> _Text shown_
++++++++
Stationary points exist at the co-ordinates for which f'(x) = 0 (here the tangent is horizontal).
Let's assume a stationary point occurs at x=a. Finding f(a) will give you the corresponding y co-ordinate. Often you will need to determine the nature of these points to assist the sketch. There are two ways of doing this:
1. Find f"(a). If f"(a) > 0, the point is minimum turning point; if f"(a) < 0, the point is a maximum turning point.

2. Use f'(x) to test one value from either side of x=a. Draw up a table with the three values and you should see a trend in their respective f'(x) values of either +ve 0 -ve (increasing to flat to decreasing, meaning a maximum) or -ve 0 +ve (decreasing to flat to increasing, meaning a minimum). [Note: +ve 0 +ve and -ve 0 -ve trends signify horizontal points of infelxion.] Use this method if the expression for f"(x) is too labourious to find.

Points of inflexion exist at co-ordinates for which f"(x) = 0 (this signifies a change in concavity in most circumstances, but not always). After finding a point of inflexion, you MUST test the f"(x) of one value from either side of the point to confirm the change in concavity (it will also give you a idea of the shape of the curve). A lot of people tend to forget about this and you will lose marks if you don't remember. The reason for doing this is because there are some circumstances where f"(x) = 0 can occur for stationary turning points, e.g. y = x^n where integer n > 3.

Horizontal points of inflexion are both stationary points & points of inflexion, so at these points f'(x) = 0 AND f"(x) = 0.

---
For example:
1. f(x) = 3x^4 + 4x^3 - 12x^2 - 1,
showing all stationary points.

f'(x) = 12x^3 + 12x^2 - 24x [factorising this fully with make solving f'(x) =0 easier]
= 12 * (x^3 + x^2 - 2x)
= 12x * (x^2 + x - 2)
= 12x * (x - 1) (x + 2)

Stat. pts. occur at f'(x) = 0
i.e. 12x * (x - 1) (x + 2) = 0
so, x = -2, 0, 1
f(-2) = -33
f(0) = -1
f(1) = -6
Therefore, the stat. pts. are (-2, -33) (0, -1) and (1, -6).

From f'(x) = 12x^3 + 12x^2 - 24x
f"(x) = 36x^2 + 24x -24
f"(-2) = 72 > 0 so (-2, -33) is a min pt.
++++++++
> _Supplied material_
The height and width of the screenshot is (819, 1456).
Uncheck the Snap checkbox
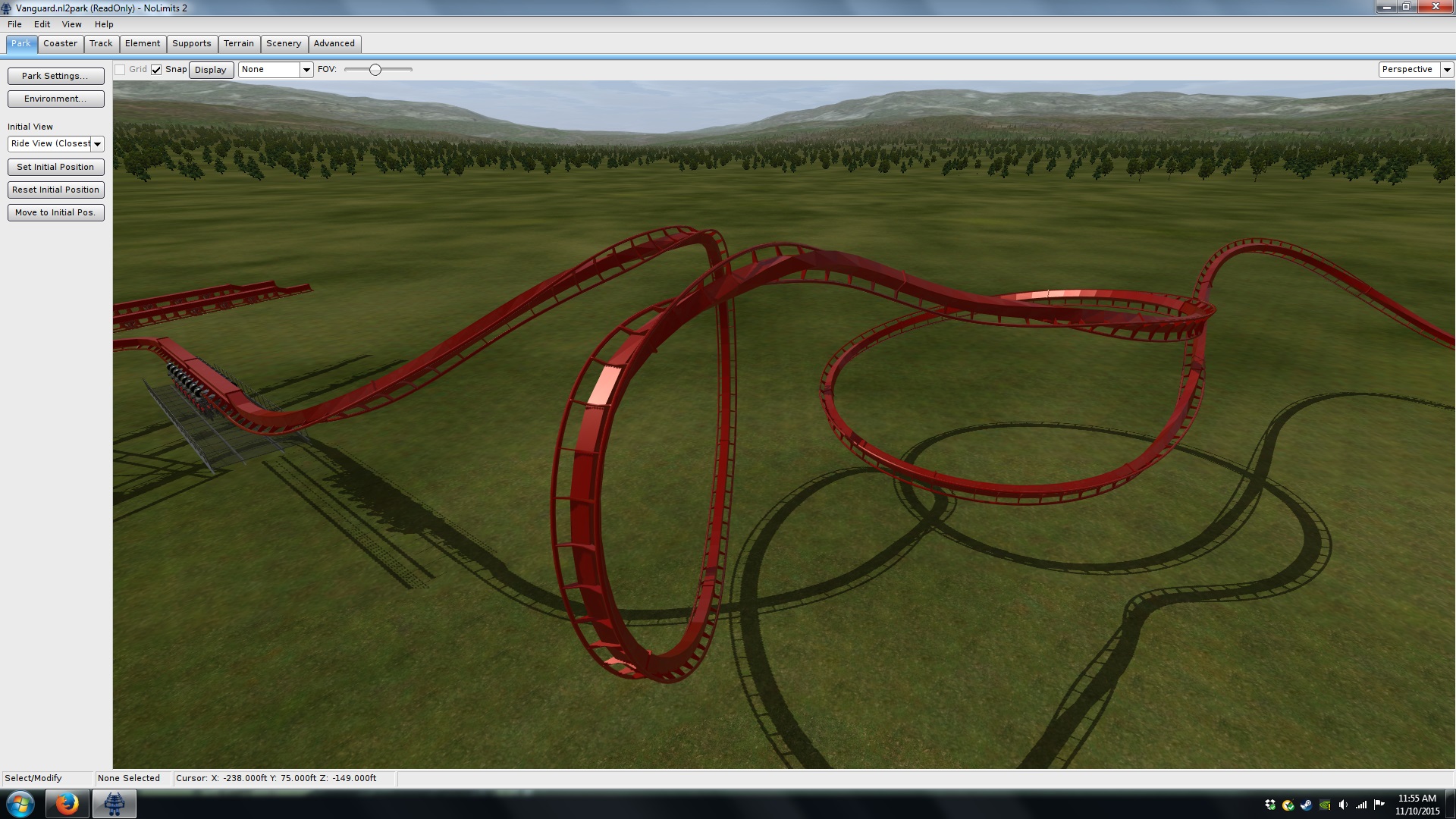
++++++++
> _Set exercise A_
List every stationary point that the worked example in the text on stationary points finds for f(x) = 3x^4 + 4x^3 - 12x^2 - 1.
> _Set exercise B_
Repeat part of the text on stationary points word for word, starting at the words "Horizontal points of inflexion" and stopping after "(x^3 + x^2 - 2x)".

> _Reply A_
(-2, -33), (0, -1), (1, -6)

> _Reply B_
Horizontal points of inflexion are both stationary points & points of inflexion, so at these points f'(x) = 0 AND f"(x) = 0.

---
For example:
1. f(x) = 3x^4 + 4x^3 - 12x^2 - 1,
showing all stationary points.

f'(x) = 12x^3 + 12x^2 - 24x [factorising this fully with make solving f'(x) =0 easier]
= 12 * (x^3 + x^2 - 2x)